Comenzó por la Ciudad de México, por entonces sucia, pestilente y desordenada. La gente solía arrojar sus orines por las ventanas; de ahí el grito “¡aguas!” con el que se avisaba a los transeúntes que tuvieran cuidado al pasar.
Por entonces, la capital novohispana era prácticamente un chiquero. La gente solía tirar su basura en las calles; el comercio establecido en el Parián acostumbraba dejar la Plaza Mayor hecha un muladar y el ambiente estaba aromatizado por el fétido olor de las otrora transparentes acequias que se habían convertido en riachuelos de aguas negras. Pero nada era peor que ver a la gente orinando y defecando en la vía pública.
Consciente de la necesidad de aplicar una política de salud pública, en agosto de 1790 el virrey expidió un bando para limpiar la Ciudad de México que aplicó hasta sus últimas consecuencias. Y como todo buen visionario, fue más lejos: consideró que el problema era también de educación, por lo cual decidió que desde la escuela se enseñara a los alumnos a utilizar lugares especiales para hacer sus necesidades fisiológicas:
“Debiendo cuidar principalmente los maestros de escuela que los niños y niñas se críen con el debido pudor y decoro, velarán de que no salgan a ensuciarse a la calle, teniendo en las mismas escuelas parajes destinados al efecto, donde solo se les permitirá ir uno a uno, bajo la pena irremisible de privación de ejercicio al maestro que faltare a una cosa tan esencial a la buena educación.”
El virrey comenzó por ordenar la construcción de atarjeas y drenaje para las principales calles de la ciudad. Luego las empedró, estableció el servicio de limpia y la recolección de basura, puso número a cada casa e instaló el alumbrado público con lámparas de aceite. Además, ordenó la limpieza y embellecimiento de los paseos, de las plazas y de las alamedas; controló el caos vial de la ciudad; introdujo los coches de alquiler; organizó el servicio de policía, tanto el diurno como el que por las noches prestaban los vigías llamados “serenos”; y persiguió sin piedad a los ladrones y asesinos. Así, su gobierno se caracterizó por la mano dura que aplicó contra los criminales.
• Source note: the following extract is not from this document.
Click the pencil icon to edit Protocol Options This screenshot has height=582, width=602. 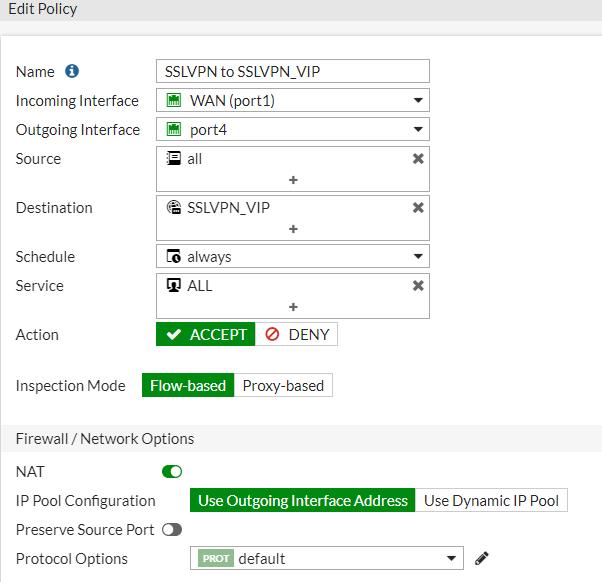[482, 559]

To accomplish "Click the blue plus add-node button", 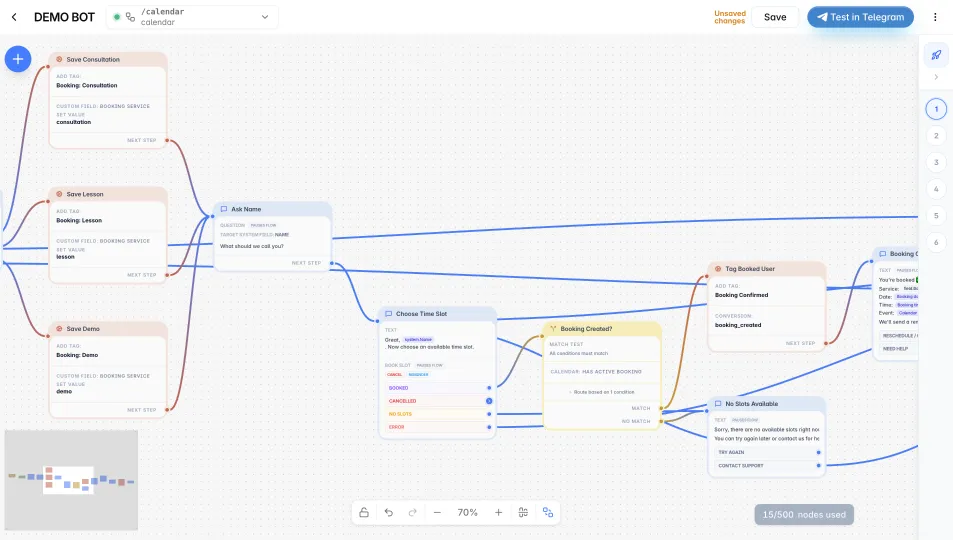I will [x=18, y=59].
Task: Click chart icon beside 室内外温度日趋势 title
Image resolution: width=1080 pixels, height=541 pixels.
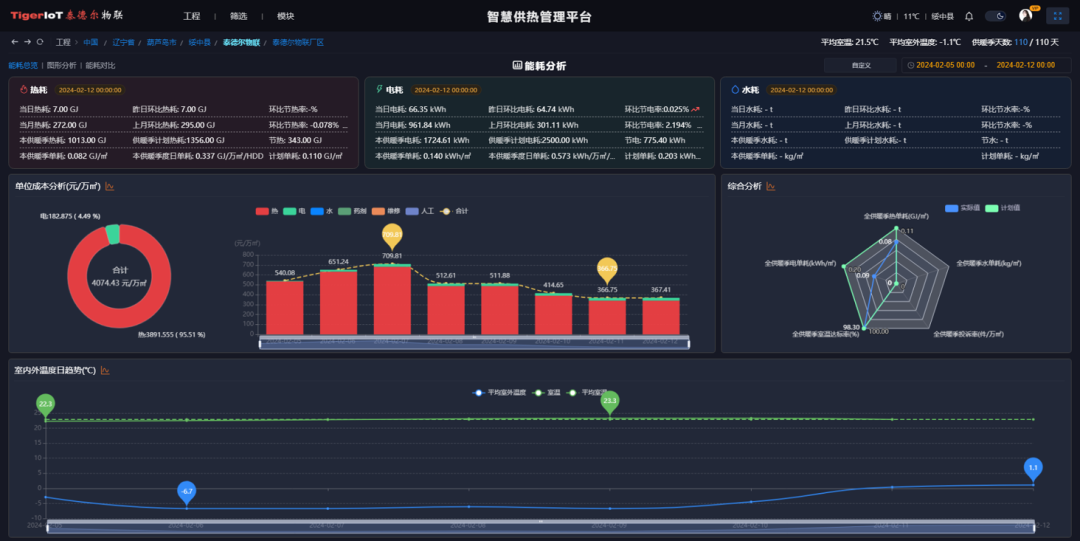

Gracias a Revillagigedo, la capital novohispana fue llamada “la ciudad de los Palacios”.
Otra de las innovaciones fue que, por vez primera, se permitió el uso de coches de alquiler, hoy conocidos como taxis. Para ser chofer, una de las condiciones era muy clara: debían ser decentes. Así lo señalaba el decreto del virrey Revillagigedo que autorizaba el uso de coches para el servicio público a partir del 15 de agosto de 1793.
Inicialmente sólo se autorizaron ocho carruajes. Eran cerrados, de color verde con amarillo y numerados, así podía saberse quien era el responsable “en cualquier acaecimiento”. Los coches sólo podían abordarse en la plaza de Santo Domingo, el portal de Mercaderes (frente al palacio de los virreyes) o en la calle del Arzobispado. Transitaban de las siete de la mañana a las nueve de la noche, con un “breve” periodo de tres horas para los alimentos y la siesta.
El “banderazo” era de dos reales y dos más por cada media hora. Al terminar un viaje era obligación advertir a los viajeros que registrasen el interior del coche para evitar que olvidaran alguna pertenencia. Los choferes debían ser educados, decentes, vestir uniforme y “estar entendidos que ni por la mayor urgencia han de correr ni galopar dentro de la ciudad”. Hacia 1802, ya no eran ocho, sino treinta coches los que circulaban por la ciudad de México.